begin Text shown

Friday, September 6, 2019

Offsite Post: ‘From Women’s Suffrage to Transgenderism: A Warning from Louisa McCord’

The 100th anniversary of the ratification of the 19th Amendment to the [u]nited States Constitution is upon us, and there has been plenty of chatter about this supposed positive achievement for women’s rights.  Even those who call themselves conservatives have been celebrating women’s suffrage.

But the Southern view of this matter is just the opposite of that from the northern and the western States, where women’s suffrage found its greatest support.  Not only is women’s suffrage a loss for the dignity of women, it has also opened the door for further civil rights innovations (for the LGBTQ ‘community’ and for abortion) that have degraded life within the union.

We take as our Southern spokeswoman on this issue the formidable South Carolina writer, Louisa McCord (1810-79), at once a poet, playwright, translator, and essayist.  She is not against the improvement of the condition of women; she only asks that women, in so doing, not seek to become something they are not - i.e., men - that they seek to perfect themselves in the role given them by God to fulfil:

In womanhood is her strength and her triumph.  Class both as woman, and the man again becomes inferior, inasmuch as he is incapable of fulfilling her functions.  A male woman could as ill assume the place and duties of womanhood, as a female-man could those of manhood.  Each is strong in his own nature.  They are neither inferior, nor superior, nor equal.  They are different.  The air has its uses, and the fire has its uses, but these are neither equal nor unequal—they are different.

 . . .

end Text shown
begin Data listing

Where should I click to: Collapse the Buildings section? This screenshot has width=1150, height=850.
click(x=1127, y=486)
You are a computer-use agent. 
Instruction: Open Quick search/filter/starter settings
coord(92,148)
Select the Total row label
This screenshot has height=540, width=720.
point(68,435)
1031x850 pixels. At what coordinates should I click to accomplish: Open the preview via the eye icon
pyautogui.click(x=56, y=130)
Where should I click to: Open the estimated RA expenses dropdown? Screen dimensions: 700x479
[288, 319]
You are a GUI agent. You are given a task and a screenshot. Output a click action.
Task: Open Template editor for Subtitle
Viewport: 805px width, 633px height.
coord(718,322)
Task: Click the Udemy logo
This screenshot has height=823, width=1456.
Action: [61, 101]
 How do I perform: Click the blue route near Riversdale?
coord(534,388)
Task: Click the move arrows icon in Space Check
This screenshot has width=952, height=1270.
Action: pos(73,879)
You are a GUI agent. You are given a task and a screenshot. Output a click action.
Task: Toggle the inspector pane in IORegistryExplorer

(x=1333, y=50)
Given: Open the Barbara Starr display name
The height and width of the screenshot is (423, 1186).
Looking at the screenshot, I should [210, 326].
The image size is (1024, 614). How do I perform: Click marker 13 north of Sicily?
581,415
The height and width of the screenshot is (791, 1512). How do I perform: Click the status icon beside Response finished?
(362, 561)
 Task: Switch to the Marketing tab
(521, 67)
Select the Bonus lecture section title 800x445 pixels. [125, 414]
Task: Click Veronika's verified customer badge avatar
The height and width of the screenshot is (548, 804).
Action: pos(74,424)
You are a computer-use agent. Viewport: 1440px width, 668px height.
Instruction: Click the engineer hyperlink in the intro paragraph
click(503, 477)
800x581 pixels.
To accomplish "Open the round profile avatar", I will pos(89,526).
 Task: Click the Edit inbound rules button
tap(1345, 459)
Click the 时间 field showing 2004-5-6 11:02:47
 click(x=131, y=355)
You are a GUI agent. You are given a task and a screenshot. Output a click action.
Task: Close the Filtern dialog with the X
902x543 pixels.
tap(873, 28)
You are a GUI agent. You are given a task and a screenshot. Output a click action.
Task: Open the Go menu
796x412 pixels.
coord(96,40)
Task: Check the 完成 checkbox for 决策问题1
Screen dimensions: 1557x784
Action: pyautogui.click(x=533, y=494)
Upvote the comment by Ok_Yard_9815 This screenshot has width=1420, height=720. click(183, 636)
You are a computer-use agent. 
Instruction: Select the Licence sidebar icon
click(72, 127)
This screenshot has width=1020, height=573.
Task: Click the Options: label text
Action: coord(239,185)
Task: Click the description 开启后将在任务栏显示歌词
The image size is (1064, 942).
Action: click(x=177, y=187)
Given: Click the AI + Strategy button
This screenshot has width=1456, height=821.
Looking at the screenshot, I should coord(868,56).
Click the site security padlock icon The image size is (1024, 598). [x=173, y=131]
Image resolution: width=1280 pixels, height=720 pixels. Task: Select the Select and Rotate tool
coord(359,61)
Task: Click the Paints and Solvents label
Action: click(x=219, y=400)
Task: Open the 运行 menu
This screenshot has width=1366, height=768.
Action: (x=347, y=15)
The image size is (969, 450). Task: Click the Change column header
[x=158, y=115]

end Data listing

Written request —
Which four kinds of writer does the post about Louisa McCord call her? The lines have no connection to the post about Louisa McCord.

Solution to this problem —
A poet, playwright, translator, and essayist.